W internetowych dyskusjach przedstawicieli białej społeczności już pojawiły się głosy wzywające do bojkotu przepisów. Skoro bowiem niemal wszyscy w RPA prawo ignorują, to czemu nie mieliby tego czynić dyskryminowani biali pracodawcy i pracownicy…? Już zresztą pojawiają się pomysły na obejście tyleż rasistowskiego, co głupio napisanego prawa – np. poprzez złośliwe deklarowanie „afrykańskiej” tożsamości, czy wykorzystanie faktu, że przepisy nie dotyczą małych firm (poniżej 50 pracowników) i po prostu zamianę przedsiębiorstw na wielostopniowe struktury złożone z formalnie „małych” firm.
Afryka pozdrawia i pyta, gdzie jest jej pomoc finansowa
Pod rządami Afrykańskiego Kongresu Narodowego – będącej u władzy nieustannie od trzech dekad – Afryka Południowa stała się nie tylko jednym z najbardziej skorumpowanych, niewydolnych i toczonych przez przestępczość państw kontynentu (co samo w sobie jest „osiągnięciem”). Wprowadziła także rasistowski reżim prawny bardziej agresywny niż w epoce Apartheidu – tyle, że skierowany przeciw białym. W tamtejszym systemie prawnym obowiązuje obecnie więcej rasistowskich przepisów (ponad 145) niż wówczas.

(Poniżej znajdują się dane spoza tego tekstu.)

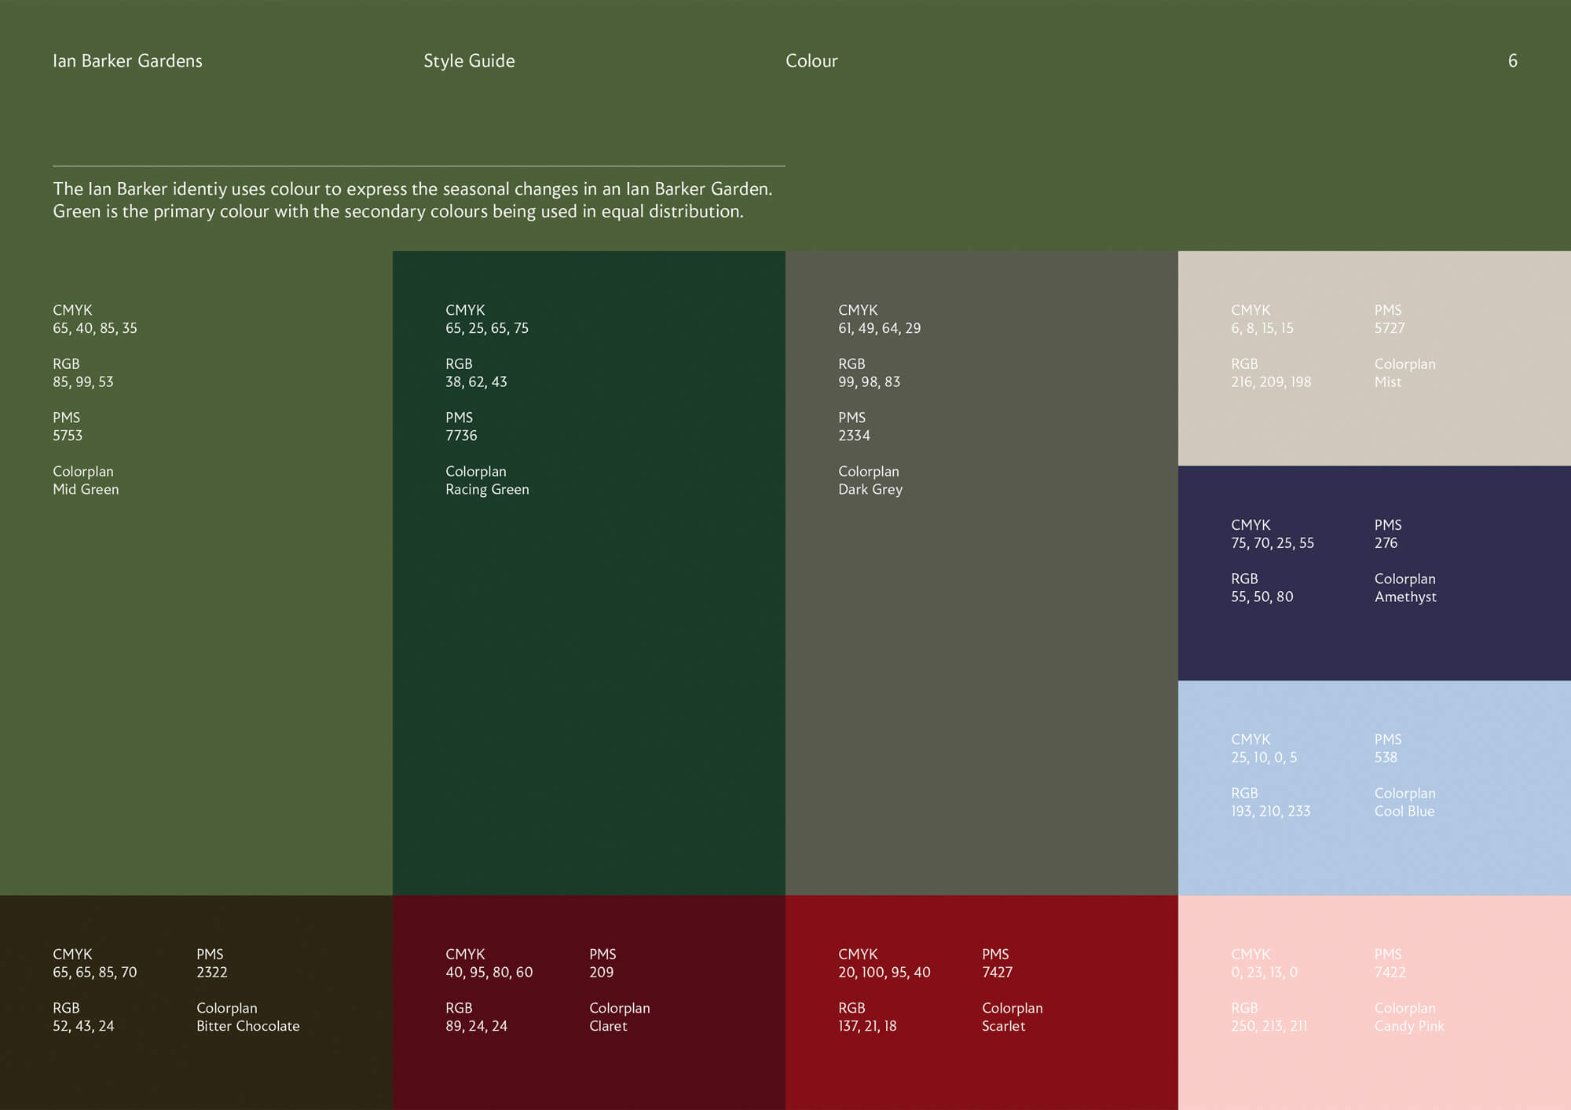Click the seasonal changes intro paragraph

[412, 200]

W odróżnieniu od epoki rządów Burów obecne władze jasno deklarują przy tym, że ich celem jest pogorszenie losu i standardu życia białych obywateli RPA – w imię „sprawiedliwości rasowej”. Z tego też powodu głośno krytykowały (i oczywiście groziły samym zainteresowanym) ofertę złożoną przez Stany Zjednoczone, które zaproponowały możliwość przesiedlenia do Ameryki prześladowanym białym farmerom. Członkowie rządu otwarcie wyrażali frustrację, że w ten sposób biali „unikną sprawiedliwości rasowej”.
Wszystko to w momencie, w której władze RPA głośno żalą się na odcięcie im finansowej pomocy przez w większości zamieszkałe przez białych USA. Donald Trump, ignorując długotrwałą politykę niedostrzegania rasizmu czarnych, nałożył też na ten kraj karne cła za prześladowania białych. Rząd stara się wynegocjować porozumienie celne z Waszyngtonem, zapewniając, że rasizmu ani dyskryminacji rasowej w RPA nie ma. Politykę wewnętrzną prowadzi jednak w zupełnym oderwaniu od tych deklaracji. Zaś dealu z Trumpem nie ma.